Activity: Pictures appear among the records below and must be omitted. Repeat exactly the lines from the line with "Click Install Now for Rublon plugin" to the line with "Click the plus", both included.

Provided material:

++++++++

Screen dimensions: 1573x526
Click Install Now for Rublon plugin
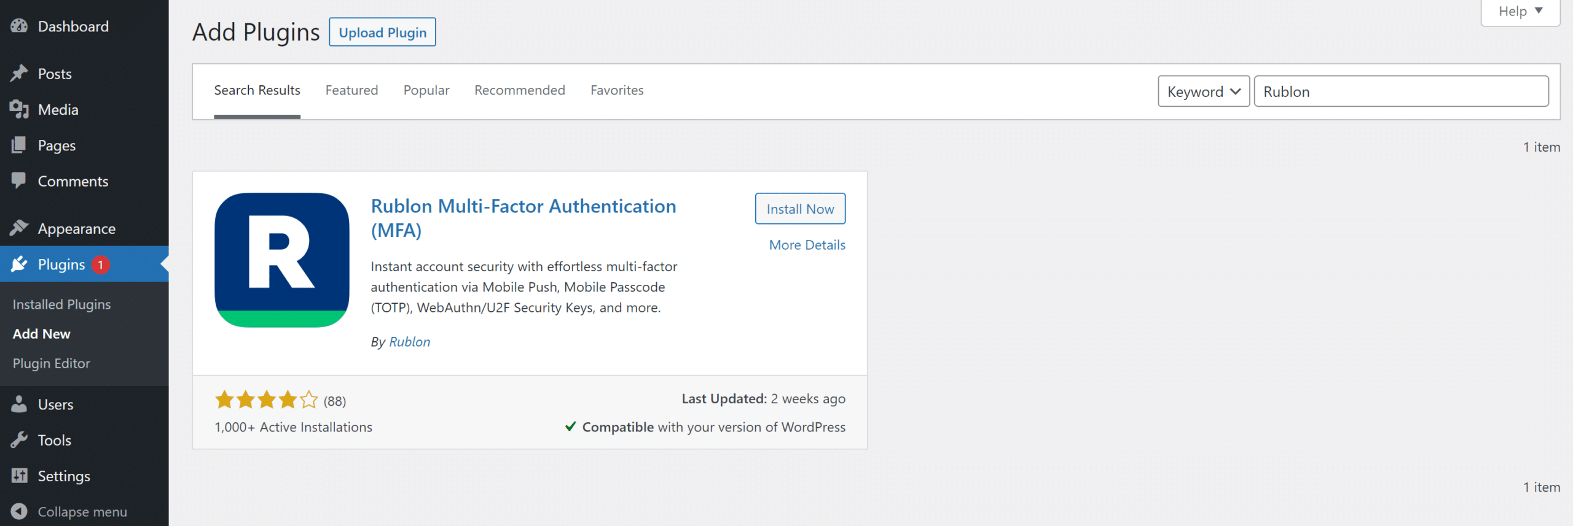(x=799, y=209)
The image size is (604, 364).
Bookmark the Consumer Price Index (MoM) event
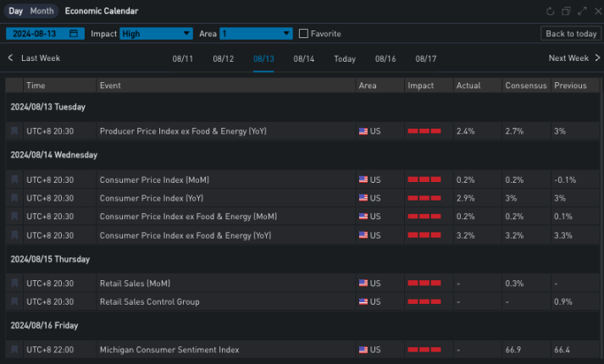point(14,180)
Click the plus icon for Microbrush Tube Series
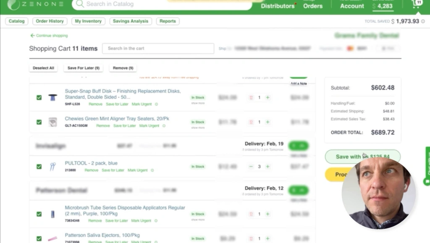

++++++++

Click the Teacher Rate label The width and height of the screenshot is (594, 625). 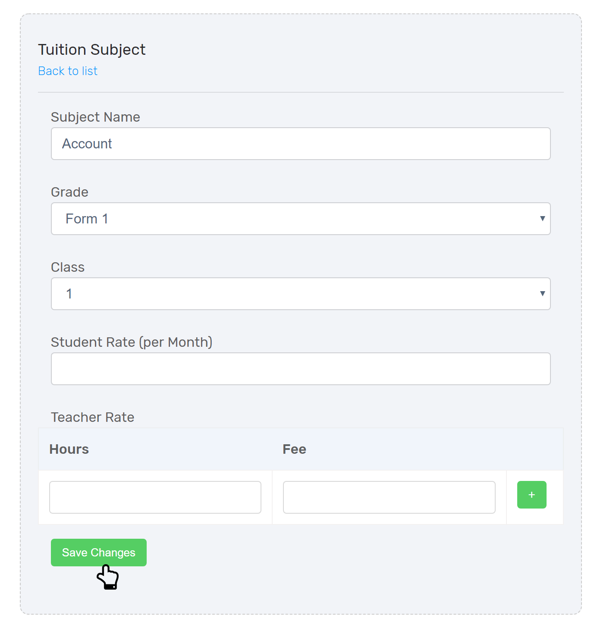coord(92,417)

++++++++

Result below:
Click Install Now for Rublon plugin
(x=799, y=209)
The image size is (604, 364).
Bookmark the Consumer Price Index (MoM) event
point(14,180)
Click the plus icon for Microbrush Tube Series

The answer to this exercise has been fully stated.